A bit of a background
Our company was founded in 2011 in Portugal as an alternative Android app store to Google Play. To date, we have more than 150 million users worldwide, 700,000 apps, and 4 billion downloads.
In early 2015, we reached profitability, a critical milestone, and decided to raise our Series A in Southeast Asia. After a full year, we announced a US$ 4 million round with the participation of Gobi Partners and Golden Gate Ventures.
Here are my top tips and lessons from leading that effort. I do hope these insights are somehow useful to other startups that are currently raising funds.
Show commitment to gain trust
When I spoke for the first time with local investors, most of them had never heard of us or invested outside SEA. For that reason, many passed up our offer. Some even said, “I like your business and traction, but I don’t even know anyone in Portugal that I can call to check on you.”
So we decided it was important to show how committed we were. To achieve that, we raised a bridge round from our seed investor (Portugal Ventures) to support the costs of opening offices in Singapore and Shenzhen. Of course, this wasn’t just about getting the trust of investors—it was part of our plan—but this risky action sent a strong message to our recent investors, and no doubt it helped us secure their signatures.
Always be ready to pitch, but not too aggressively
You never know when you’re going to meet the right investor, so you need to be ready all the time. This means being able to concisely describe your business and why the VC should care. Many people call this an elevator pitch, but you should actually treat it like a sharing effort instead of pure pitching.
That’s what happened to me when I met E.ventures by chance during lunch at the Lisbon Summit. Before I pitched, I asked politely, “Do you mind if I tell you about my startup? I don’t want to spoil your lunch…” (This was very important because VCs were bombarded by pitches and this was his lunch break.) Little did I know that he would ultimately become our lead investor in the round!
Tell your story right and short
VCs are extremely busy people (think of a five-year-old child’s attention spam), so when you’re reaching out, having a long pitch could destroy your chances. My advice is to use a maximum of three points: (1) what you do, (2) most impressive metrics (e.g. downloads, MAUs, revenue, retention, etc.), and (3) how much you are raising. I once worked with a renowned consulting firm and the rule there was: “Two bullets are too little. Four bullets are too much.”
Once you open the door, your pitch deck will become either your best friend or your worst enemy. It’s important to hit the key points quickly (in our deck, the main KPIs are on the first slide), tell a great story about your company, and share interesting observations from running the business. Be prepared to answer tough questions with confident answers and make sure you don’t have more than 10 slides to show (put supporting details in the backup slides instead).

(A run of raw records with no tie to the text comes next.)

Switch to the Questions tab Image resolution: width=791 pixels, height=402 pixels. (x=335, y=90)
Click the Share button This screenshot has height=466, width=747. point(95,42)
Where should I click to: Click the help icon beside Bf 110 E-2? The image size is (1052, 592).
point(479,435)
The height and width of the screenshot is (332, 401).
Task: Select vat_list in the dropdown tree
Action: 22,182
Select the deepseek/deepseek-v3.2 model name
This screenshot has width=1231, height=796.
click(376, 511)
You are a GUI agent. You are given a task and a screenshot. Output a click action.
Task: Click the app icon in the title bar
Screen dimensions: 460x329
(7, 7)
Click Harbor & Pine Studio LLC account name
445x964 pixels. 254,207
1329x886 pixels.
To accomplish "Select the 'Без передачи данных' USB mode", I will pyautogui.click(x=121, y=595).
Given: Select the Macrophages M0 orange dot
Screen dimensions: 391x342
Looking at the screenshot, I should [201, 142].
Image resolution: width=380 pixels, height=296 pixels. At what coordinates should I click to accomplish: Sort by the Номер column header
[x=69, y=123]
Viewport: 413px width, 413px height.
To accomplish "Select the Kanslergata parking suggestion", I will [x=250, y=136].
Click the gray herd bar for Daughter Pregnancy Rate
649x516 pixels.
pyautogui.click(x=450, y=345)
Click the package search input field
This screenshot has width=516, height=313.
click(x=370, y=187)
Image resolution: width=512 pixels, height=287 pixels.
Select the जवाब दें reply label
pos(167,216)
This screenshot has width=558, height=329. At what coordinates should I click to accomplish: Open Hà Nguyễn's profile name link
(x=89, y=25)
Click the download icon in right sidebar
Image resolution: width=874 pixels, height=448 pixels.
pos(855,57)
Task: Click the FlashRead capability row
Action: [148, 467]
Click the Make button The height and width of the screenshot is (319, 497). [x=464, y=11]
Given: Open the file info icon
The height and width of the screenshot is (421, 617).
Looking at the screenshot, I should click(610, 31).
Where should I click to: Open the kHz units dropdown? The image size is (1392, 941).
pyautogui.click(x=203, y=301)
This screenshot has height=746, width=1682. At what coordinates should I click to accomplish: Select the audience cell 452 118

Show me the value, not the money
You’ve heard this before but don’t be tempted to take money from a VC who’s offering nothing but cash. Do your own due diligence before requesting for VC meetings, as this could show that you believe there are synergies (even if it’s just going to Crunchbase and checking whether they invest in your vertical and their typical round/ticket).
Then, when you speak with VCs, it must be a two-way street, i.e. you should also ask about the value the VC is bringing to the table. Our company had limited experience in Asia, so we needed VCs with deep local market knowledge and strong connections to key stakeholders. Gobi Partners and Golden Gate Ventures proved they would be a good fit.
Bonus tip: Don’t look desperate! The analogy I usually use when talking with other startups is that getting the interest of a VC is like trying to get a girl. If you look too easy to get or too desperate, you will hardly get the right one.
Investors invest in lines, not dots
A few months ago, I was in a presentation of the Map of the Money (a must-have resource if you are planning to raise money in SEA) and it was the first time that I heard this expression: “Investors invest in lines, not in dots.” I understand this because it is exactly what I felt during my courting period with VCs.
Try to visualize this: When you meet a VC for the first time, you will give some info about what you plan to do next and the VC puts a dot in his/her mental chart. Then after a few weeks/months, you meet again and you give an update. That is one more dot in the mental chart. So you understand where I’m getting? It will get to a point where the VC can draw a line between all those points, hence supporting his/her investment thesis.
All in all, let your startup do the talking
Ultimately, VCs are going to be impressed by a great company and great people more than a polished pitch. Focus on building one of those rare, great companies that VCs are already looking for.
Then, start building a relationship with them and when the time comes, you’ll be in the driving seat of contract discussions, will get better valuations, and will be presented with opportunities to work with the investors that add the most value.